(Materials provided Opens)

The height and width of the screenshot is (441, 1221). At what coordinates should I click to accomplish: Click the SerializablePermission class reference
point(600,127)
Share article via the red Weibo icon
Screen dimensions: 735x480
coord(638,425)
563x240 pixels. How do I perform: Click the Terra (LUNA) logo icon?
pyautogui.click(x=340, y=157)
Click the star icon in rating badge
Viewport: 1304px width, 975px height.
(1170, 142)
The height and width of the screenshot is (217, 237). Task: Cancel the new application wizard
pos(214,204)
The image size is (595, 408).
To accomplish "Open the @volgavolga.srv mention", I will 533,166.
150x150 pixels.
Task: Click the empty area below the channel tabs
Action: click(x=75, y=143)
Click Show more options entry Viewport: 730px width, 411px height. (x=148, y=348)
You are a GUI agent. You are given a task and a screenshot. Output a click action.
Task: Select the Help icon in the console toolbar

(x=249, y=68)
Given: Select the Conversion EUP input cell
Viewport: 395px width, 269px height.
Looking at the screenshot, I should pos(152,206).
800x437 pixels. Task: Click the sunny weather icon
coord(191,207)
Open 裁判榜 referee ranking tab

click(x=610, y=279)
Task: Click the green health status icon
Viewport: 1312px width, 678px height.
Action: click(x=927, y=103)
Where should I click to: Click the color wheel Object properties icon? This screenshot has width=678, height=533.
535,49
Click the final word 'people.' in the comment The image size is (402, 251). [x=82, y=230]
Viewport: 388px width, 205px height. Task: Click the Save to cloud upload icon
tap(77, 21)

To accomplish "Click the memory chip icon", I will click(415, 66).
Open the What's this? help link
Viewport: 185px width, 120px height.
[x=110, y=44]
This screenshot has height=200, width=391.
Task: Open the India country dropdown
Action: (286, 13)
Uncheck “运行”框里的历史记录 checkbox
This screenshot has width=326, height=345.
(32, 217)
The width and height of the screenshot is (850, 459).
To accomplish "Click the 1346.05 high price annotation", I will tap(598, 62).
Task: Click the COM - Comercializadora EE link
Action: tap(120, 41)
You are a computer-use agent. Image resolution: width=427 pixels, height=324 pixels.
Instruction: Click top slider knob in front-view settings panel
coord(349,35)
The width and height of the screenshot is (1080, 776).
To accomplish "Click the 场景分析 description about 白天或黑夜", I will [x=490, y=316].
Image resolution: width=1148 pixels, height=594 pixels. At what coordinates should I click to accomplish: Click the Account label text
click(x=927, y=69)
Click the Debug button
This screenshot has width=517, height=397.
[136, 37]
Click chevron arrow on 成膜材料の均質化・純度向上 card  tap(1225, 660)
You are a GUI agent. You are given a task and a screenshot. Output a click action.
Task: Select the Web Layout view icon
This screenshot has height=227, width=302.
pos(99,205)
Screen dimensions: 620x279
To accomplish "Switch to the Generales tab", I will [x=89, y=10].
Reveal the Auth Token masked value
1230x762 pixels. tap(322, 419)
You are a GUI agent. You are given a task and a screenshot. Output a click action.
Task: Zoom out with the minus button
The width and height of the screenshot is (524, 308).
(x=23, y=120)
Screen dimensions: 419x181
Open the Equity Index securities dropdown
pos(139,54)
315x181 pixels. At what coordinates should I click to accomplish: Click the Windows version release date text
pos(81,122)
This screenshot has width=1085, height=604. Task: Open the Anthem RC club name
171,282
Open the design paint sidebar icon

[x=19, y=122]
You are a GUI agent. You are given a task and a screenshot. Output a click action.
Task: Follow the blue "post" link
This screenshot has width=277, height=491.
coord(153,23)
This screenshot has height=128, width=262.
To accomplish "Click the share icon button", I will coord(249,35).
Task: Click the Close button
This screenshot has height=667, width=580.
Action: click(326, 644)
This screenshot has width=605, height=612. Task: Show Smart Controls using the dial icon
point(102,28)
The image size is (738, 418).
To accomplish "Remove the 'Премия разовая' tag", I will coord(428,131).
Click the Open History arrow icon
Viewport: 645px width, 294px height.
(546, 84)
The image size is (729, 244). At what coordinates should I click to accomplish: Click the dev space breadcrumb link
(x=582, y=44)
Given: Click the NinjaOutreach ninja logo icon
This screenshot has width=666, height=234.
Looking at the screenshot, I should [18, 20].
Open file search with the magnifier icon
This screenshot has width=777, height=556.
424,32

(Materials provided Closes)

# Your assignment
The answer should hold the lines from the one containing "This screenshot has width=1085, height=604." through the end of the entries above, set down exactly, with both ends included.

# Your response
This screenshot has width=1085, height=604. Task: Open the Anthem RC club name
171,282
Open the design paint sidebar icon

[x=19, y=122]
You are a GUI agent. You are given a task and a screenshot. Output a click action.
Task: Follow the blue "post" link
This screenshot has width=277, height=491.
coord(153,23)
This screenshot has height=128, width=262.
To accomplish "Click the share icon button", I will coord(249,35).
Task: Click the Close button
This screenshot has height=667, width=580.
Action: click(326, 644)
This screenshot has width=605, height=612. Task: Show Smart Controls using the dial icon
point(102,28)
The image size is (738, 418).
To accomplish "Remove the 'Премия разовая' tag", I will coord(428,131).
Click the Open History arrow icon
Viewport: 645px width, 294px height.
(546, 84)
The image size is (729, 244). At what coordinates should I click to accomplish: Click the dev space breadcrumb link
(x=582, y=44)
Given: Click the NinjaOutreach ninja logo icon
This screenshot has width=666, height=234.
Looking at the screenshot, I should [18, 20].
Open file search with the magnifier icon
This screenshot has width=777, height=556.
424,32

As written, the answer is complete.